In contrast to most Washington parties, where thin is in, the guest of honor at a Capitol Hill bash last night was happy to be told, "You're getting fat."

"We call that insurance," replied Mitch Snyder, leader of the Community for Creative Non-Violence and erstwhile holder of a hunger strike. With the fate of his shelter for the homeless at stake in a struggle with the federal government, Snyder, who went 51 days without food in 1984, apparently never knows when he could use a few extra pounds.

He does, however, know when he could use a few extra dollars for CCNV, and that was what last night's gathering was all about. Donors paid $25 a person to visit the house owned by philanthropist Stewart Mott, and to sip wine, munch brie and kiwi fruit and meet Snyder and Dr. Benjamin Spock, the celebrated pediatrician and supporter of various causes.

Spock said his association with CCNV goes back to 1981. "Yes, we know them well," said Spock's wife, Mary Morgan. "We always get arrested together."

Spock and Morgan were part of a 1981 White House protest against budget cuts that landed the demonstrators in jail after a show of civil disobedience.

But last night, it was CCNV's current problem that was on their minds.

CCNV is battling in federal court to keep its shelter at Second and D streets NW open.

The federal government is seeking to shut it down and move the male residents to a shelter in Anacostia -- a move that Snyder charges is a stopgap measure that will force many of the homeless back to the streets.

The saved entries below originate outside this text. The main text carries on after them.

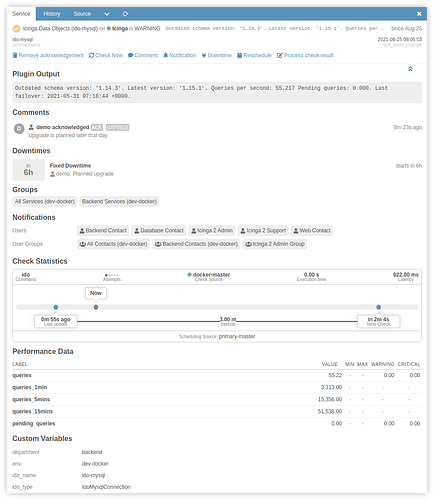This screenshot has height=500, width=434.
Task: Open the tab bar dropdown chevron
Action: pyautogui.click(x=107, y=14)

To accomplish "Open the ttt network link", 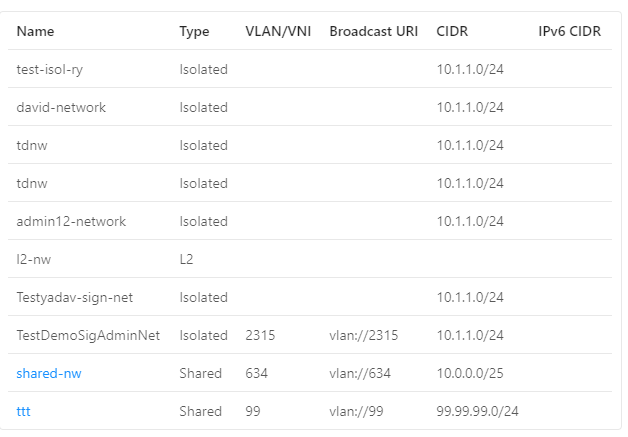I will point(23,411).
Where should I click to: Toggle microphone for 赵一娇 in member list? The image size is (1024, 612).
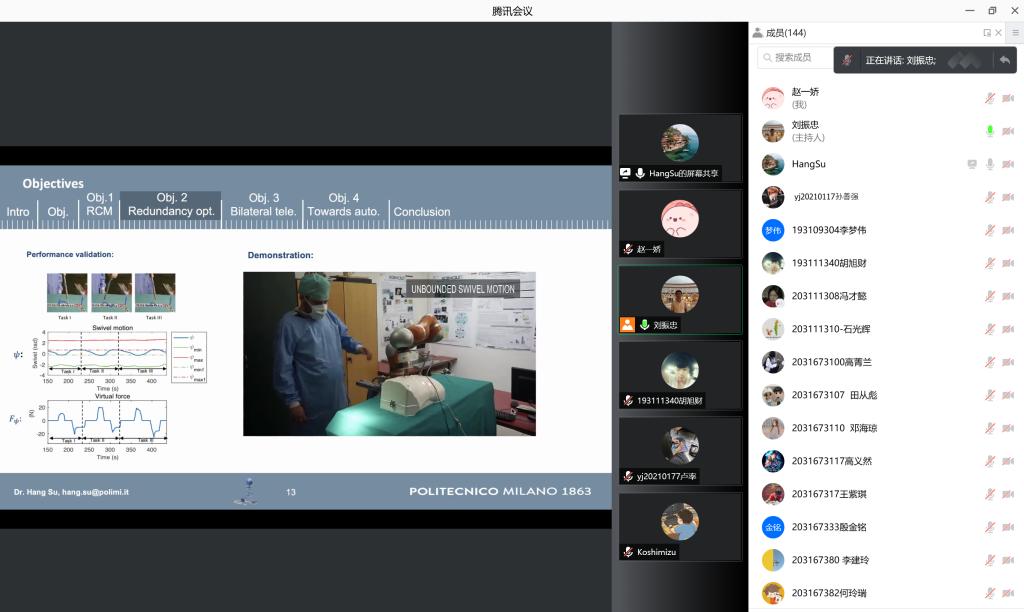(x=989, y=98)
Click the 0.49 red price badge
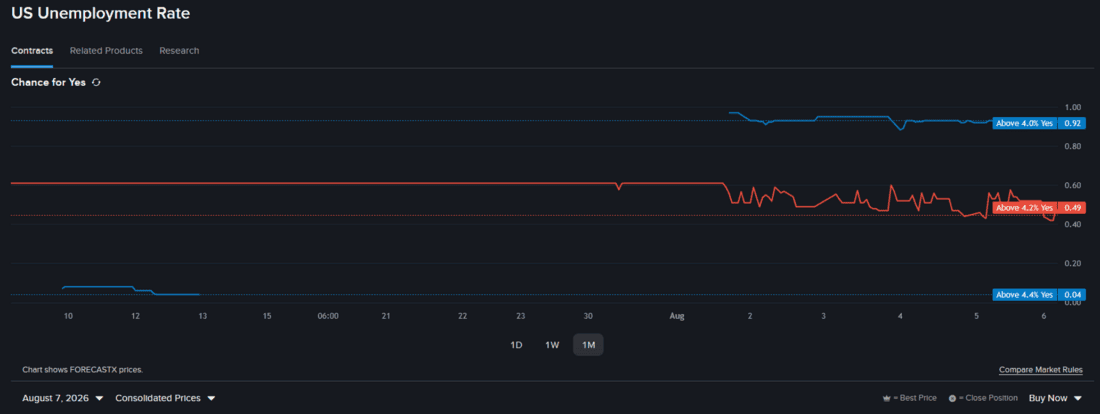Image resolution: width=1100 pixels, height=414 pixels. click(x=1071, y=208)
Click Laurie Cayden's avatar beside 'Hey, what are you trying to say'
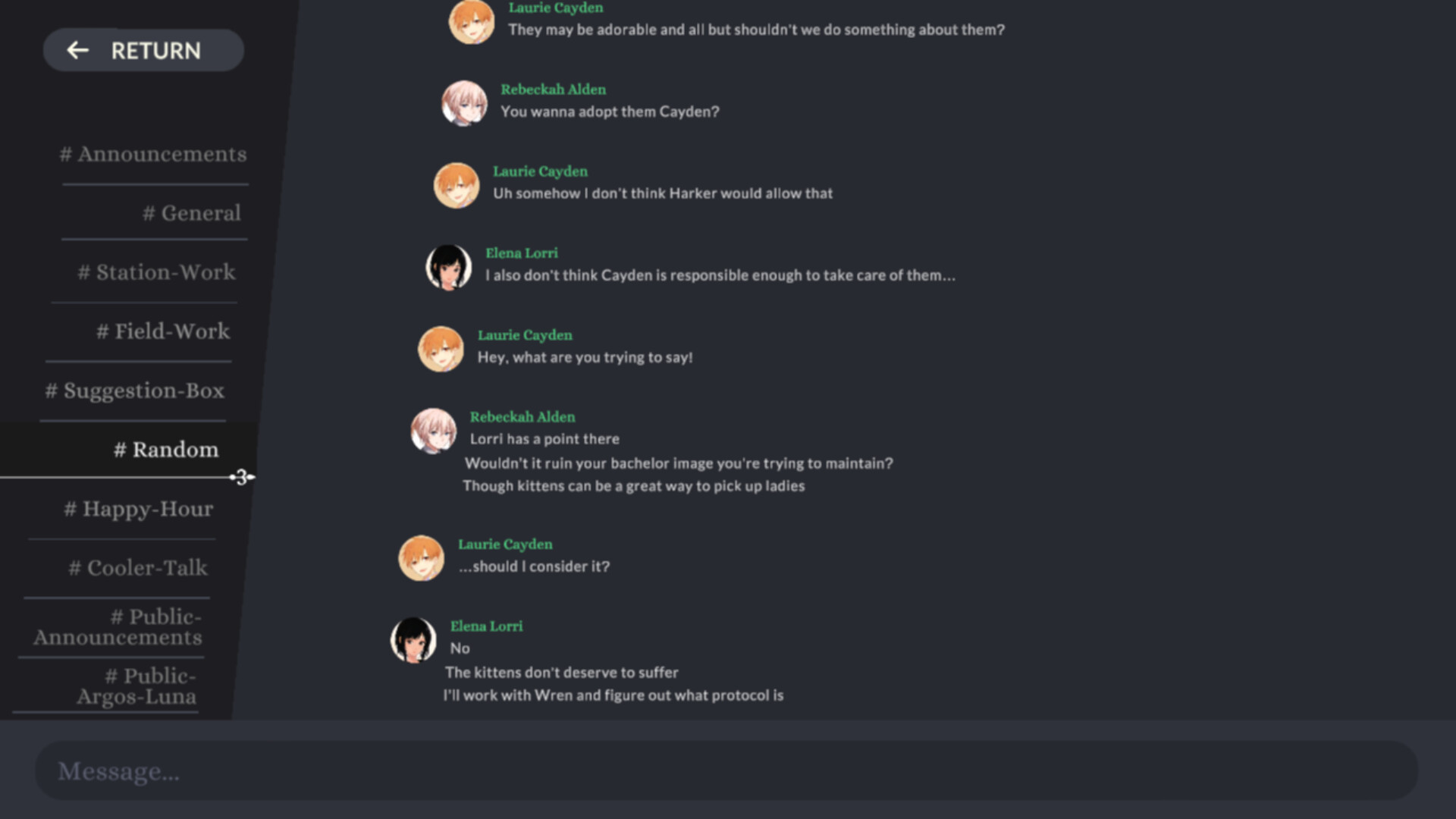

"It will mean certain death for some of them," Snyder told Spock last night. Spock replied, "It's worse than crazy, it's evil."

Snyder, whose organization operates on a $250,000 annual budget funded by small donations, said he relies on "prayers to God" to keep the operation going. But last night the Lord got a little help from Spock, Morgan, Sargent Shriver and Rep. Charles B. Rangel (D-N.Y.) and his wife, who sponsored the fund-raiser. CCNV spokesman Carol Fennelly said they hoped to raise about $500 from the evening.

"I admire you very much for holding on," one guest told Snyder as she grasped his hand to say goodbye.

"We can't do anything else," said Snyder. "If we let go, our friends will die."